INFORMATION PROVIDED Block Start

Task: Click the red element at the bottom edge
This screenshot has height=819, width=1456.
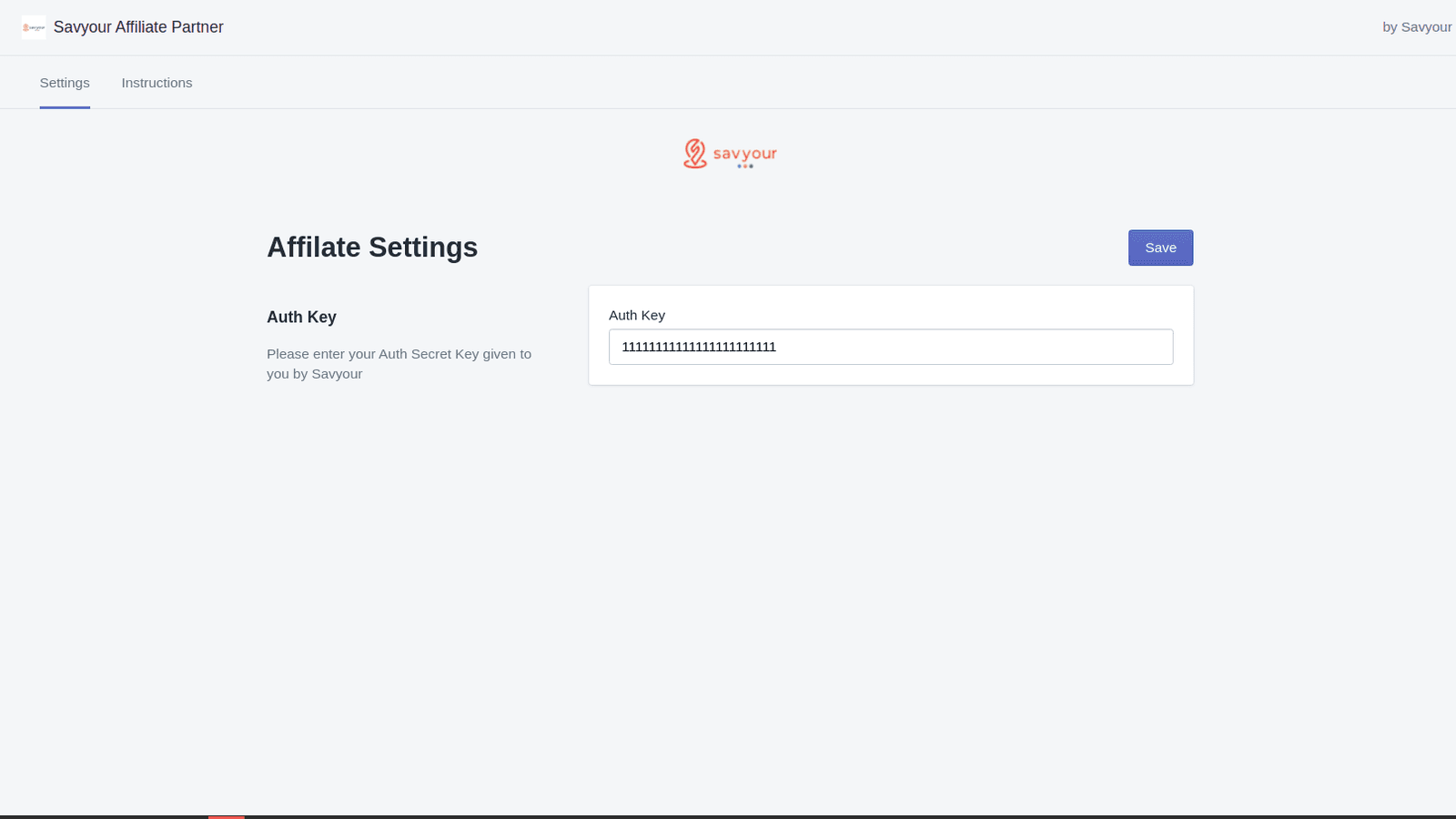Action: (x=225, y=816)
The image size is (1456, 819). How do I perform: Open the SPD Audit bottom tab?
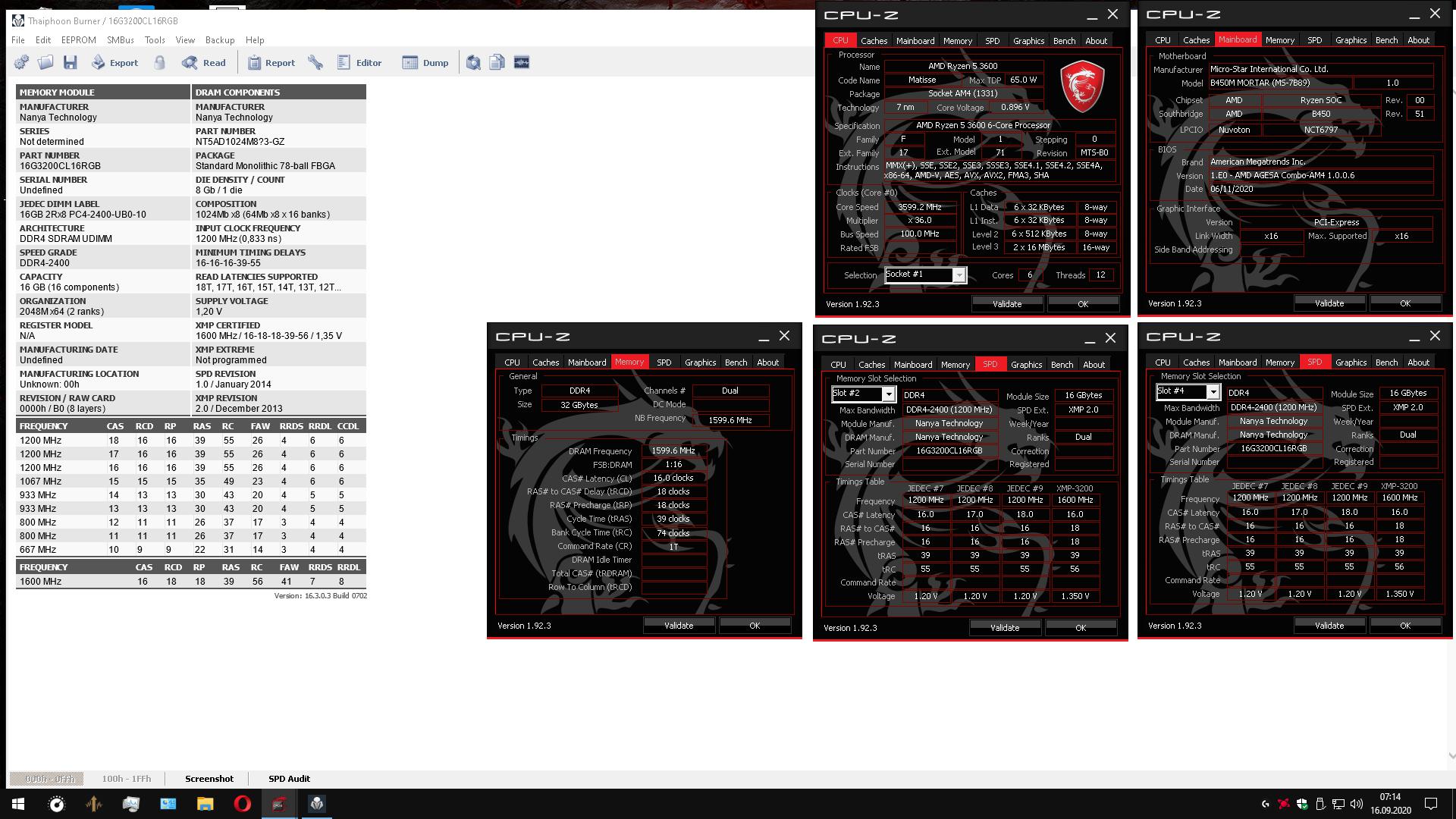(x=289, y=779)
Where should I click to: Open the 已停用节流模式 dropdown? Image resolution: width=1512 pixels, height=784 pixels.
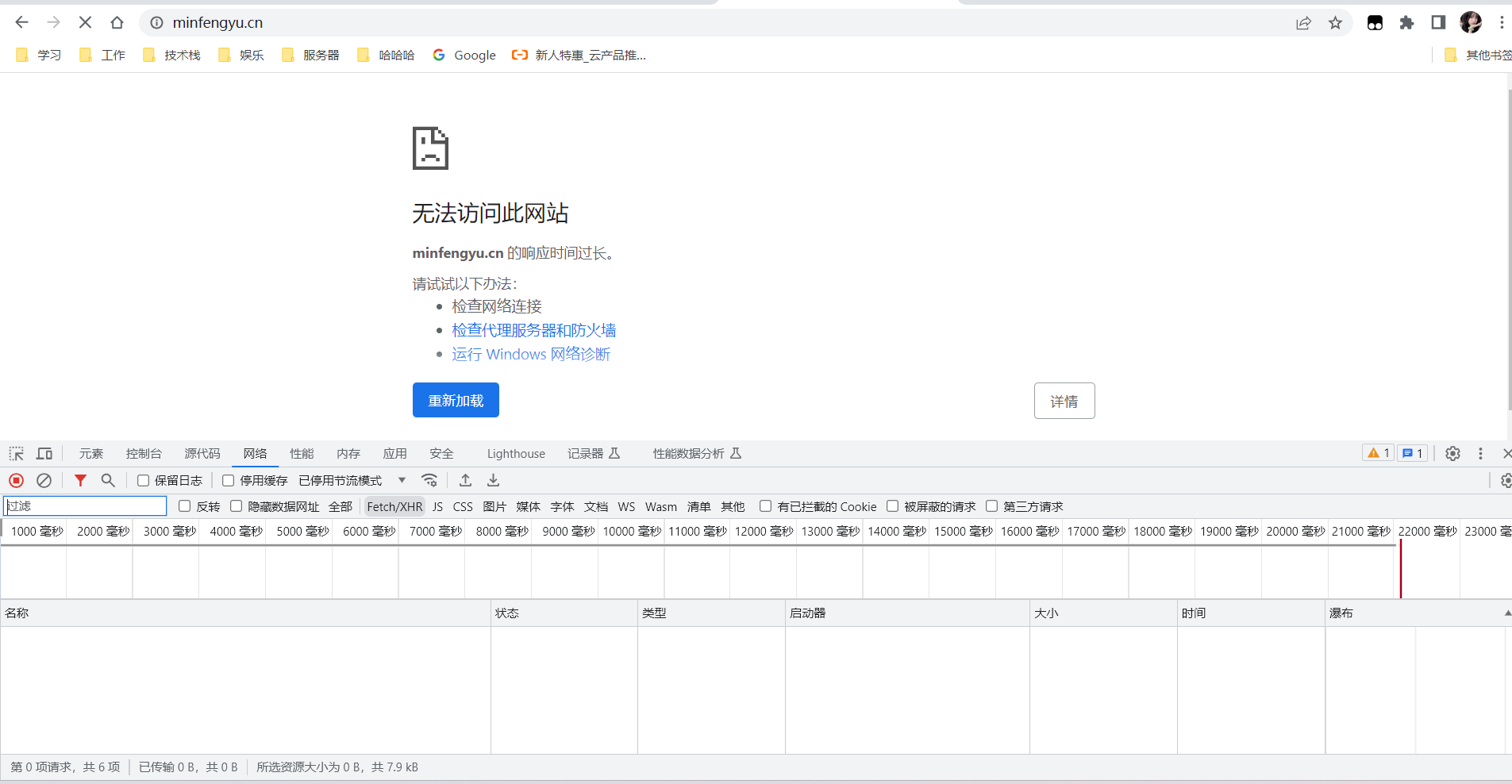click(x=402, y=480)
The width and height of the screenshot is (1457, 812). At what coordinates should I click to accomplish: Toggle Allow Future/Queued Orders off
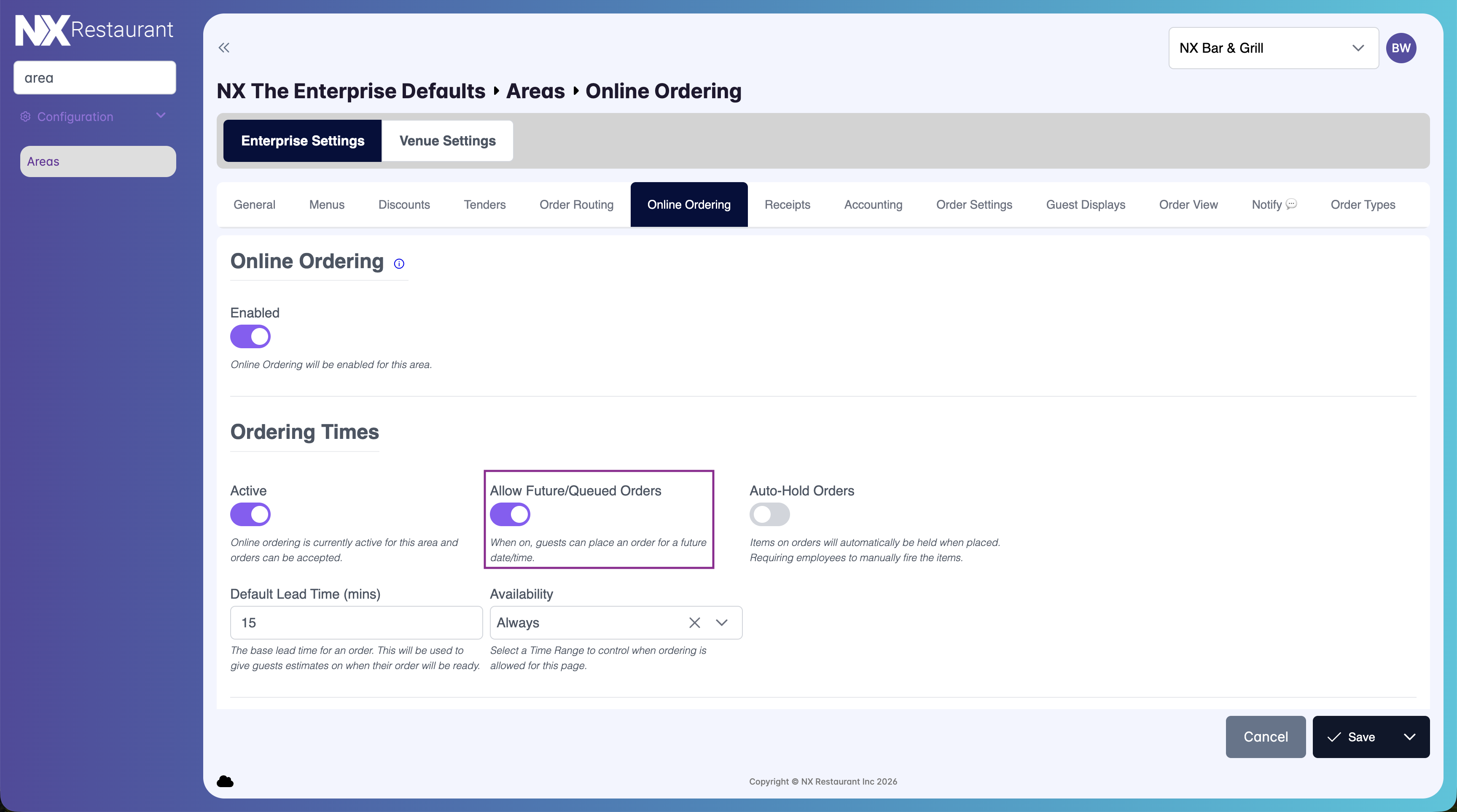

INFORMATION PROVIDED Block End

- [ABOUT THIS TASK]:
Once the line containing "Where should I" is found, copy it and each line after it through the end of the entries above exactly; nothing else, and no pictures.

- [SOLUTION BELOW]:
Where should I click to: Open the 已停用节流模式 dropdown? Image resolution: width=1512 pixels, height=784 pixels.
click(x=402, y=480)
The width and height of the screenshot is (1457, 812). At what coordinates should I click to accomplish: Toggle Allow Future/Queued Orders off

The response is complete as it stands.